A stupid article from Goodman, per usual.
Coaching salary is a product of the previous model, now gone, but you don't just throw it away. Top coaches will still be the key to get big bank accounts to invest in your athletic programs. If you have a winning program to date, you aren't just going to "cut the coach's salary" to pay more for players. We have opened the door to a game with no rules and no real ability to make them. Even if you have a low paid staff and invest everything in your roster, you have no contracts to really build anything beyond one year. Your coaches have no real leverage now where their top players are concerned and the costs to keep a full roster, in football in particular, are going to be exponential if you want a prayer of competing at the top.
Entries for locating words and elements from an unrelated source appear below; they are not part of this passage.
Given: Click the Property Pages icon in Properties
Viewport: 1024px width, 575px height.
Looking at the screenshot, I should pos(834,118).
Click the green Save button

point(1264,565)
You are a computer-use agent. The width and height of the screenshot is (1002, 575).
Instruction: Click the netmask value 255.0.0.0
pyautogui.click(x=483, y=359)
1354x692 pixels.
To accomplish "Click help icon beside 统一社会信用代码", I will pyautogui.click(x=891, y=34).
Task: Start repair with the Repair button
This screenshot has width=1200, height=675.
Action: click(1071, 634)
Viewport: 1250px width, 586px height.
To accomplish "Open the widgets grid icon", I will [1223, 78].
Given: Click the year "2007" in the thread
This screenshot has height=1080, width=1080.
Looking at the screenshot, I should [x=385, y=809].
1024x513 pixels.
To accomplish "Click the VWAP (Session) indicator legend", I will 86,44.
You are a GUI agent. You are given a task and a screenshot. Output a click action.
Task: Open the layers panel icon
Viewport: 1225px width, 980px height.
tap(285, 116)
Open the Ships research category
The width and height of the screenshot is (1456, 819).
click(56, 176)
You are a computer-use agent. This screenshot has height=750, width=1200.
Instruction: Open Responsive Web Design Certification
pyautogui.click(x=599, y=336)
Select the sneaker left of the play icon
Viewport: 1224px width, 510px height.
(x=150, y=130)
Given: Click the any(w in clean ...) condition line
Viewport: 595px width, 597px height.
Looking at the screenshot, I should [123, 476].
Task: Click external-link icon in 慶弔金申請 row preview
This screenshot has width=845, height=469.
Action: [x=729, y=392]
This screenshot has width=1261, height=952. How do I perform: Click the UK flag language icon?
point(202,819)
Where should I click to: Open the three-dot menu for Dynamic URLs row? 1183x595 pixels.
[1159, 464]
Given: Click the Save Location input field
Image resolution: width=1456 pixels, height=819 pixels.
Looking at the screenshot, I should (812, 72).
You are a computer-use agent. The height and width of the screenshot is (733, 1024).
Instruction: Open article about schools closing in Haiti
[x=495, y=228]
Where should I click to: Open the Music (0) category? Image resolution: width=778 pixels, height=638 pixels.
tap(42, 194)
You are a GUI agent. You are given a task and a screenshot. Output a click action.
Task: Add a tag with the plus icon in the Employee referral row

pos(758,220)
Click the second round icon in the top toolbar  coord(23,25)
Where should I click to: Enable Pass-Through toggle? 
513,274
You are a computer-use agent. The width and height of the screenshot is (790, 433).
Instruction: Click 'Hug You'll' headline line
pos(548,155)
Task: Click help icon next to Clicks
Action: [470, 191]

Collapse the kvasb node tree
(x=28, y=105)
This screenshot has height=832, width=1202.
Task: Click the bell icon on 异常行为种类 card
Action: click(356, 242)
That means the parties, fundraisers, expensive cajoling of broadcasters, boosters, sponsors, etc. is only going to have to increase by a large factor just to get the money to pay these players... on top of Taj Mahal type resident and training facilities, event venues, staffing and the like. You might pay less for on the field roles, but the year to year scramble that is current recruiting will increase off the field pay for administrators, scouts, evaluation, etc.
Football, basketball and baseball bring in money, but you can't just pay them. As unions set in, you'll have to pay every "student athlete" something and that creates big questions for colleges who were never set up to be pro level ball and are not currently being afforded a legal infrastructure to operate like pro level ball. So yes, this is absolutely going to result in less money going to other programs or programs getting cut altogether. That's fairly obvious. You can cut Sankey's and Smart's salaries to pennies and that will still be the case.
Then you have to deal with programs like Mississippi State, Ole Miss, South Carolina and probably three quarters of schools in college athletics having to face the reality of the financial stratification of their programs. How willing are these teams going to be to sink a black hole of money into middling to lower middling results? We're in that boat, too. Will watching Georgia, Ohio State, bama, Texas and the other NIL heavy hitters be enough to keep college football ratings worthwhile of this fat broadcast contracts they've subsisted on for so long?
Players are getting paid and I certainly understand the moral arguments that lead to it, but from a business standpoint, their pay is now tied to a product. It's not a charity. And if the product is chaotic and built of a very shaky foundation, that goose and its golden eggs may be living on borrowed time.